-- Challenges --
1) In the page extract about caring for Mom, how many years had the writer spent as a business professional?
2) From the page extract about caring for Mom, list every descriptive word or phrase the writer uses to describe Mom.

==== Page extract

With more than 25 years navigating as a business professional and trained to deal with issues by working harder, being more creative or tapping into bigger resources, I could “fix” anything. Suddenly, the reality hit me right between the eyes. I couldn’t “fix” this.

I slowly realized my priorities needed to change and my approach needed to change, too.

Over the next several months, the smiling, spirited, loving, stubbornly Irish woman I called Mom, became my best friend in a new way. I began to live in the moment and enjoyed things as they happened. I faced things one-day-at-a-time. The anger about why her, why me and all the other whys stopped. The focus instead turned to: What can I do to bring some happiness, some moment of joy into our lives every day? Easier said than done on some days. Then I realized, not every day is a good day for me either; so we allow ourselves good and bad days. It is that simple.

The days that I can achieve the giggles and the smiles are priceless to me. I can have a terrible day at the office, but step into her room and be transformed. I see the smile as she beckons me to come to her to collect my daily hug and kiss and when I do, I am five-years-old all over again. Her love shines through, not the illness, and actually, sometimes, I think in spite of it.

========
==== Supplied information

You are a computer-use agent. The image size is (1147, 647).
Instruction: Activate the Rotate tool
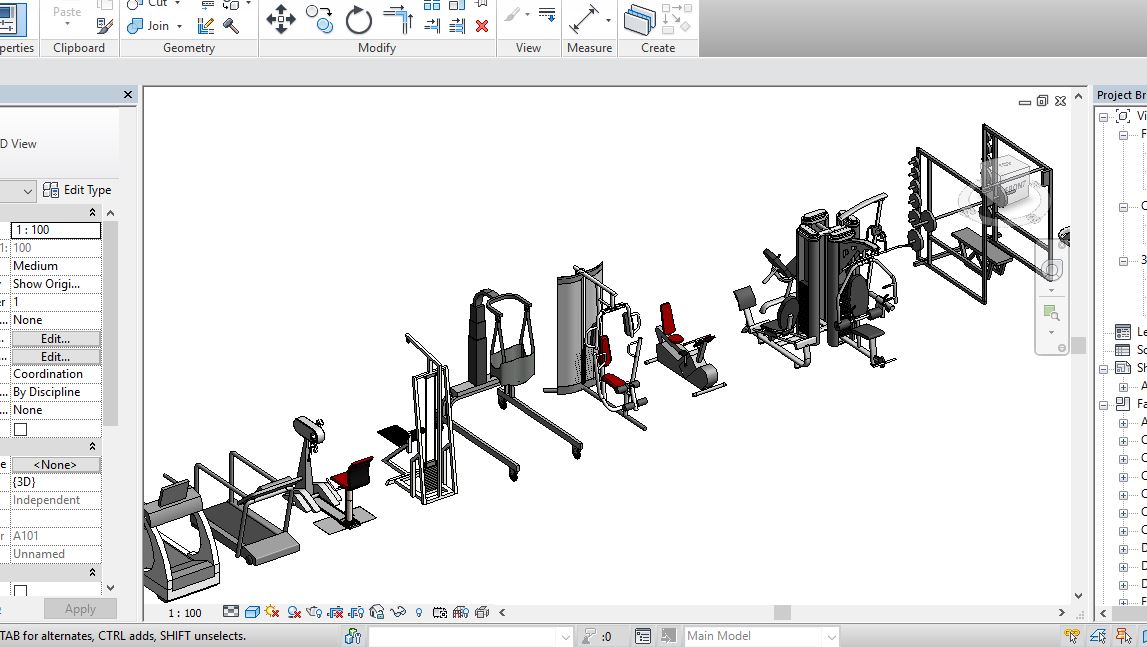tap(358, 20)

========

-- Responses per task --
1) More than 25 years.

2) smiling, spirited, loving, stubbornly Irish